Since there is no way for the player to know which of the two unopened doors is the winning door, many people assume that each door has an equal probability and conclude that switching does not matter. However, as long as the host knows what is behind each door, always opens a door revealing a goat, and always makes the offer to switch, opening a losing door does not change the probability of 1/3 that the car is behind the player's initially chosen door. As there is only one other unopened door, the probability that this door conceals the car must be 2/3.
The problem is also called the Monty Hall paradox; it is a veridical paradox in the sense that the solution is counterintuitive. For example, when Marilyn vos Savant offered the problem and the correct solution in her Ask Marilyn column in Parade, approximately 10,000 readers, including several hundred mathematics professors, wrote to tell her she was wrong. Some of the controversy was because the Parade statement of the problem fails to fully specify the host's behavior and is thus technically ambiguous. However, even when given completely unambiguous problem statements, explanations, simulations, and formal mathematical proofs, many people still meet the correct answer with disbelief.
- That looks very good, and it's got an excellent concise explanation of the solution. That might run into the "spoiler" objection again, but I'm not sure this article should ever be considered a suitable place to first hear (and try to solve) the riddle anyway.--Father Goose 05:03, 24 June 2007 (UTC)
- I agree. I think if anyone complains, they can be pointed towards WP:SPOILER, which states "Concerns about spoilers should play no role in decisions about the structure or content of an article, including the article's lead section", and WP:LEAD, which states "The lead should not "tease" the reader by hinting at but not explaining important facts that will appear later in the article." Taken together, I would say that is pretty decisive! Geometry guy 12:02, 24 June 2007 (UTC)
- Not to mention: "Spoilers and spoiler warnings should not be used in articles on non-fictional subjects" from WP:SPOILER. --P3d0 19:36, 11 July 2007 (UTC)
About the length of the article
I found another exchange in the FAR which resonates a little bit with my reaction to the article and may help clarify the vaguer part of my comment. I quote:
- Comment: I am of the opinion that the article could be cut in half, and its quality would dramatically improve. I am aware that not everyone shares this opinion. But in its current state, I find it overwhelming, directionless, and confusing. - Abscissa 02:49, 10 January 2007 (UTC)

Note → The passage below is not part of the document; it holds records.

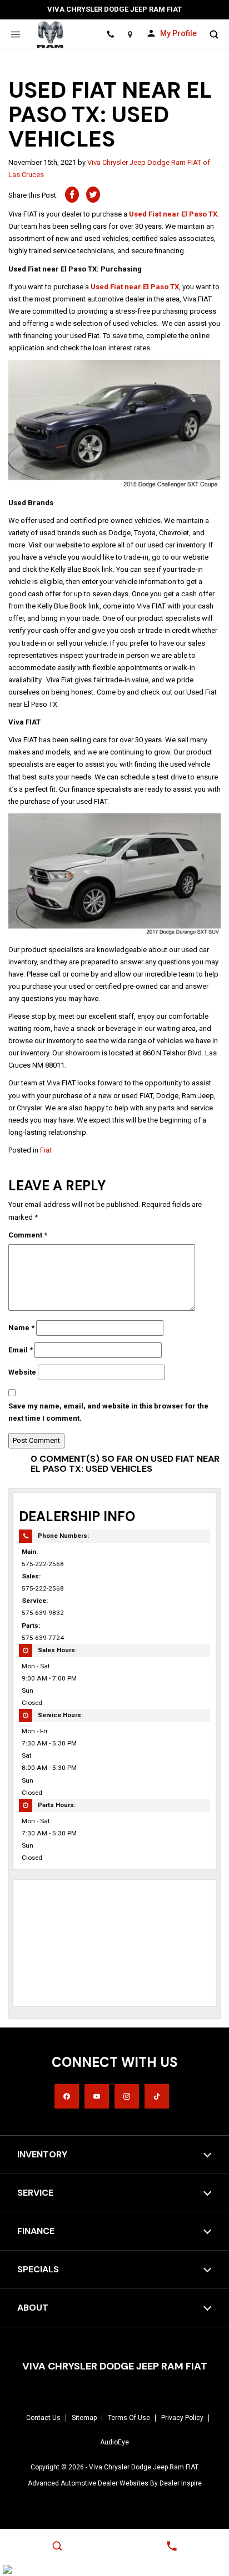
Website (22, 1372)
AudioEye (114, 2442)
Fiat (46, 1150)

- Abscissa has a point. The article contains several explanations of the same result, and many of them could be struck. I suspect, however, that one will make sense to one reader, and another to another reader, so I'm not sure which ones, if any, to remove. This should be taken to the article talk page. Septentrionalis PMAnderson 03:07, 10 January 2007 (UTC)
I wouldn't go as far as Abscissa, but it is not dissimilar from my reaction. Anyway, this exchange seems to have got lost in a sandwich between the arguments about inline citation that opened the review, and the impressive copyediting drive that ended it. I couldn't find it in the talk archive. Did anything come of it? Geometry guy 17:41, 23 June 2007 (UTC)
- Would it be completely unreasonable to determine the pedagogy at work in each of the explanations, and make subpages for each one? Or, better yet, to select the consensus-best explanation of the problem, and relegate the others to an "alternate explanations"-type page? Jouster (whisper) 18:27, 23 June 2007 (UTC)
- I think the biggest problem is not article length but lack of structure. The "Aids to understanding" section lumps together too many things: fundamental explanations of the problem (Bayes, "Why the problem is 2/3", and the decision tree); explanations which aren't so much fundamental as alternative ways of viewing the problem; and an orphaned "Sources of confusion" section. Can we split it into "Fundamental explanations" and "Alternative ways of viewing the problem"? (Something like that.) "Sources of confusion" repeats a few things found elsewhere in the article; most of it can probably be merged with that stuff.
- At an absolute minimum, "Combined doors" and "Venn diagram" can be merged together: they say nearly the same thing.
- --Father Goose 02:40, 24 June 2007 (UTC)
- I wrote that comment that was quoted above. I still hold that opinion. My brother and I were laughing at the "quantum version" of the problem. Who is the target audience for that? At least people have given up trying to convince us that this is a problem of game theory... we (editors of this article) hold a place amongst the lamest edit wars on Wikipedia. - Abscissa 19:30, 4 July 2007 (UTC)
A flaw in the variations?
I am just wondering if it is a flaw in one of the Variations Other host behaviors “The host does not know what lies behind the doors, and the player loses if the host reveals the car.”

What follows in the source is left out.